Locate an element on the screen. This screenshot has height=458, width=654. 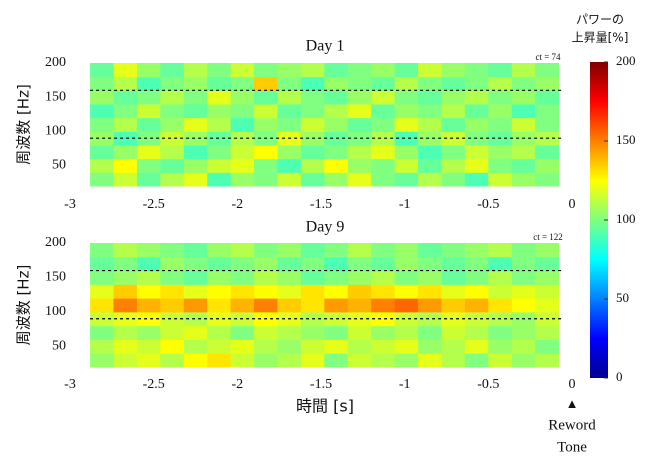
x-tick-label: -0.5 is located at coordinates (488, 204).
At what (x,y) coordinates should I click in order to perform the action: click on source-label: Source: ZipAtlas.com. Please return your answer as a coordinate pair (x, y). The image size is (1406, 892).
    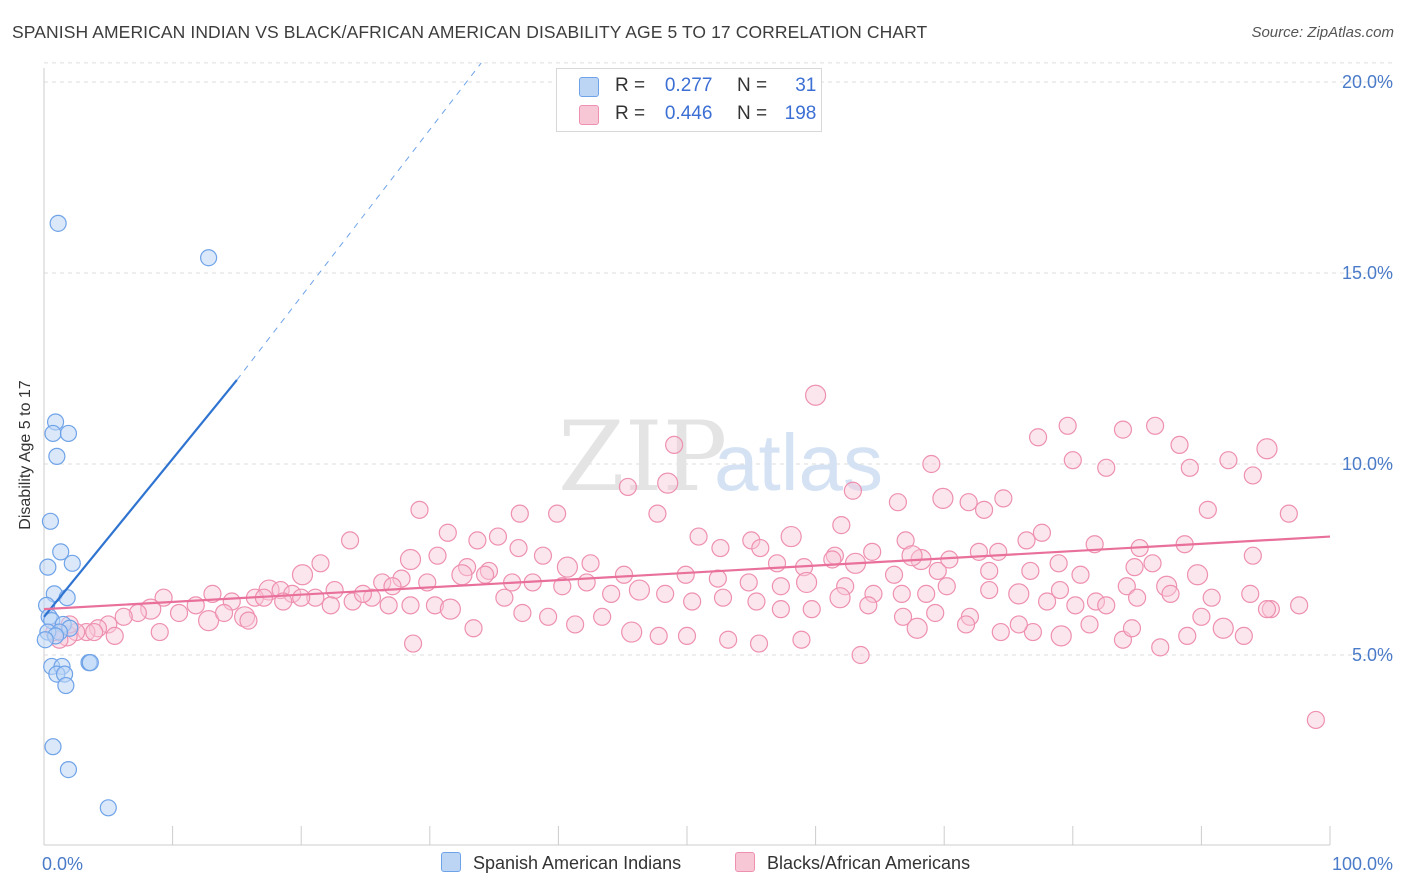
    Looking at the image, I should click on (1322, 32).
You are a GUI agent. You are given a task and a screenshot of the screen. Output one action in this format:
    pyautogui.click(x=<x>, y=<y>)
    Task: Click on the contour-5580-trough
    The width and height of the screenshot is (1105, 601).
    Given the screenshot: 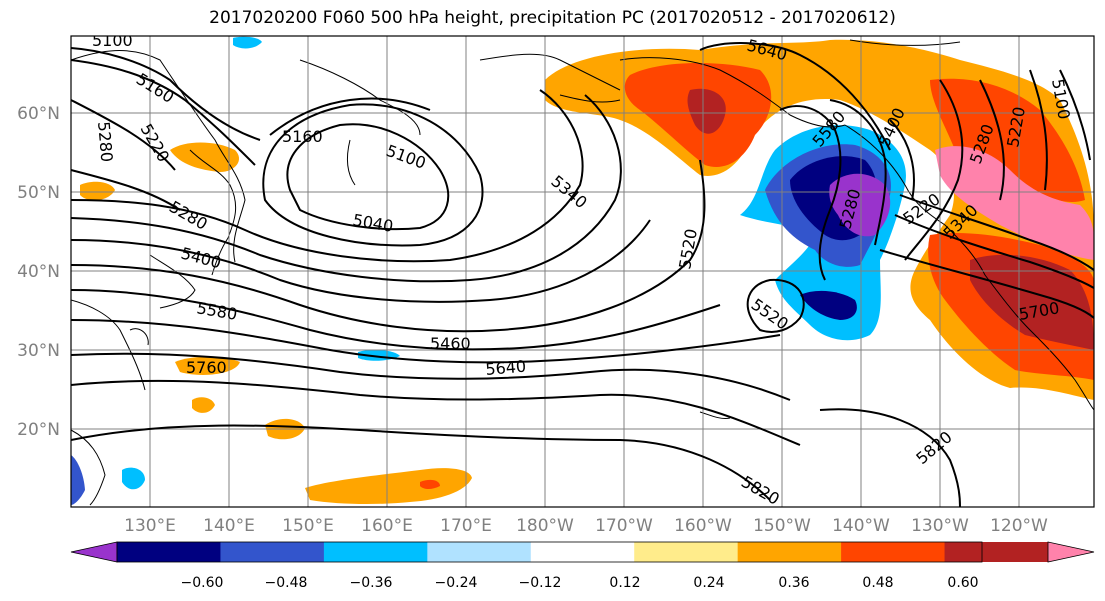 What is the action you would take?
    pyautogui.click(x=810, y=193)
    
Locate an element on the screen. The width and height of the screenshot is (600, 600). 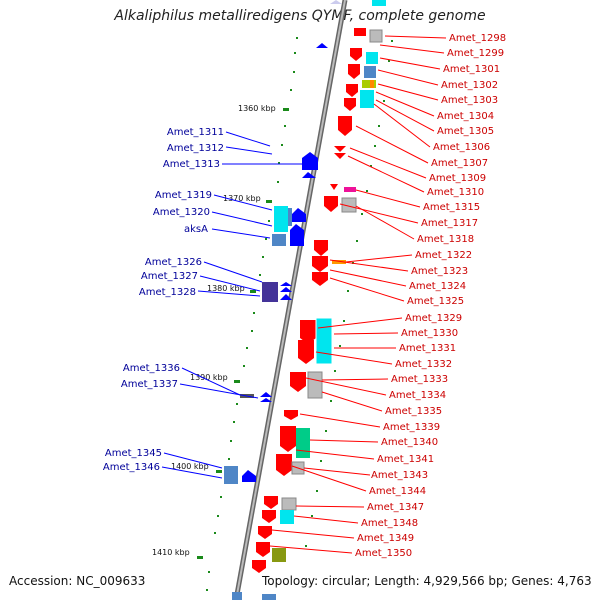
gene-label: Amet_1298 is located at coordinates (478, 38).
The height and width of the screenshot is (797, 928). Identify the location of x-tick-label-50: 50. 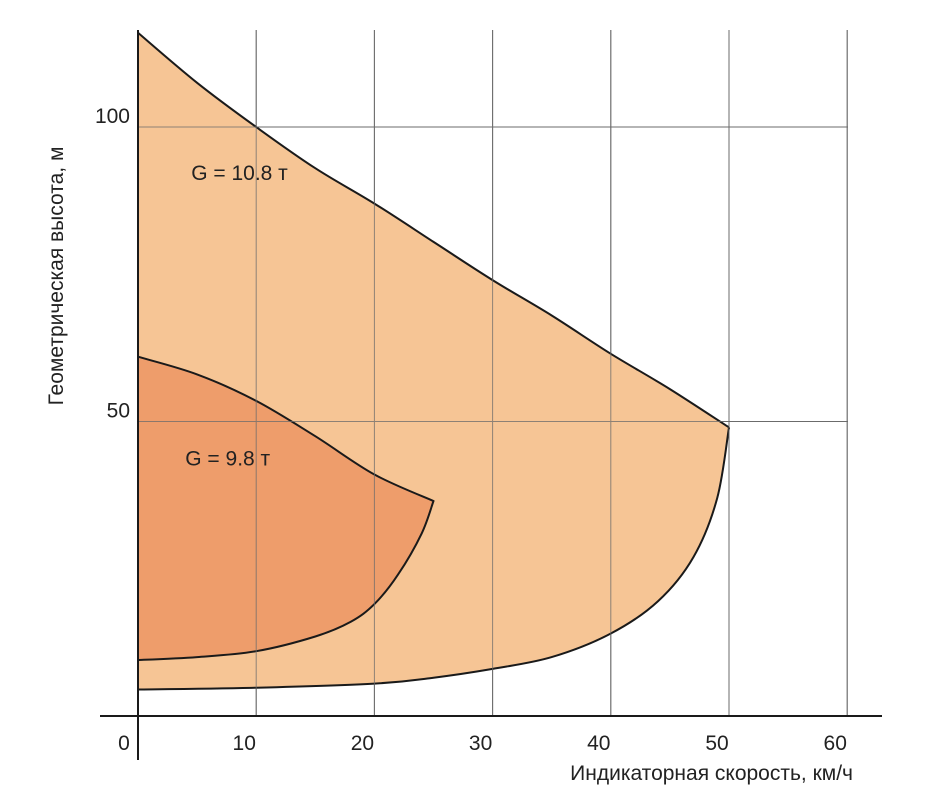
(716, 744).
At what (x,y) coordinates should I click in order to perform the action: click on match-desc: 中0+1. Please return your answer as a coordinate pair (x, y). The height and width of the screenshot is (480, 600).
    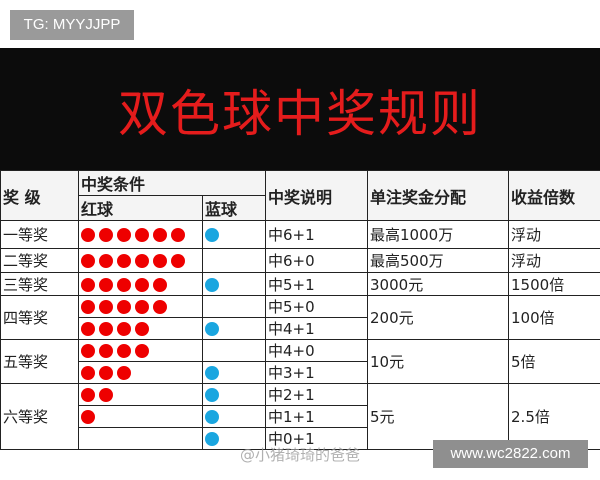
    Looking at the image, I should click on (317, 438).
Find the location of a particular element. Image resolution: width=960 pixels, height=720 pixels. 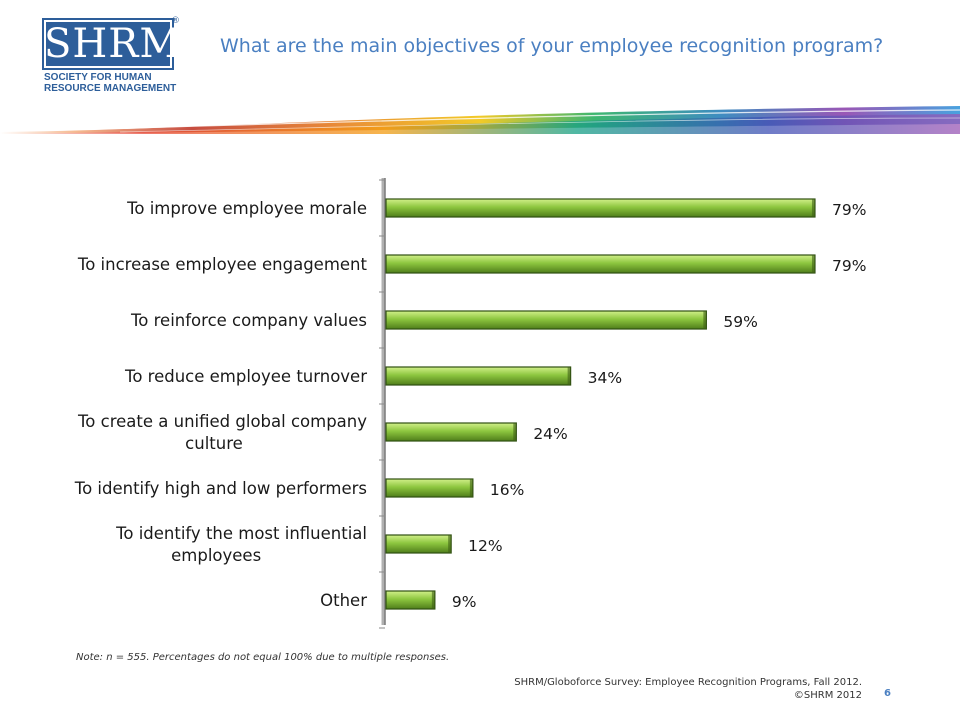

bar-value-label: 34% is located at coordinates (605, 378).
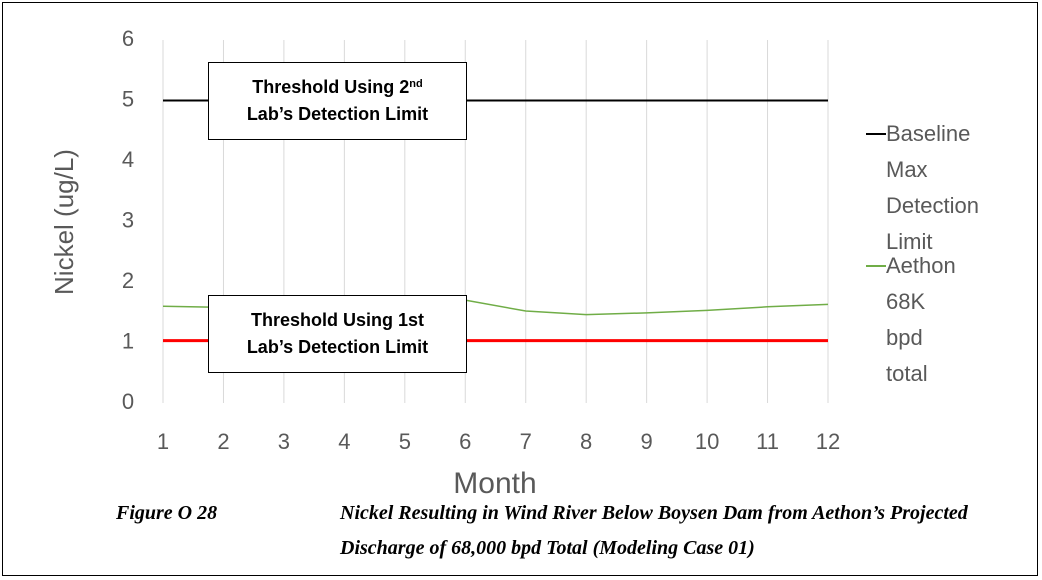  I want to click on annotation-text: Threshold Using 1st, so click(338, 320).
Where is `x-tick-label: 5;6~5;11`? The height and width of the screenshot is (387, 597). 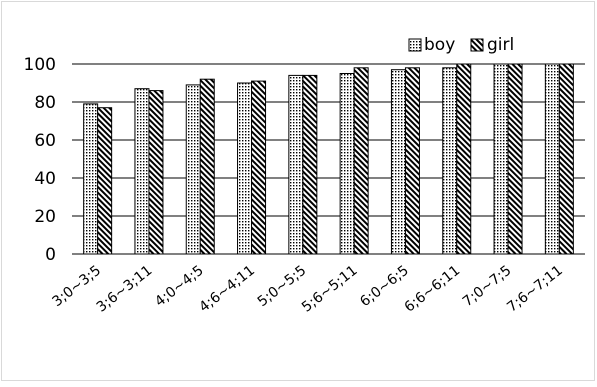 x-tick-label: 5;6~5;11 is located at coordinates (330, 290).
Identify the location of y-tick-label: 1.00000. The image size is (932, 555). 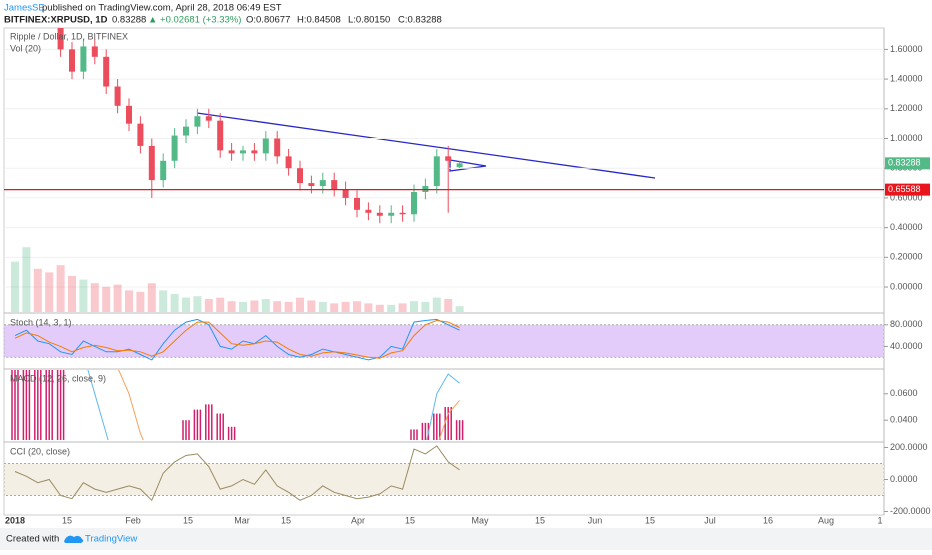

Exercise details:
Reproduce the records above word for word, from the start of the records through the line containing "Looking at the image, I should click on (1322, 32).", and leave the pictures out.

Written solution:
Locate an element on the screen. This screenshot has height=458, width=654. 
x-tick-label: -0.5 is located at coordinates (488, 204).
At what (x,y) coordinates should I click in order to perform the action: click on source-label: Source: ZipAtlas.com. Please return your answer as a coordinate pair (x, y). The image size is (1406, 892).
    Looking at the image, I should click on (1322, 32).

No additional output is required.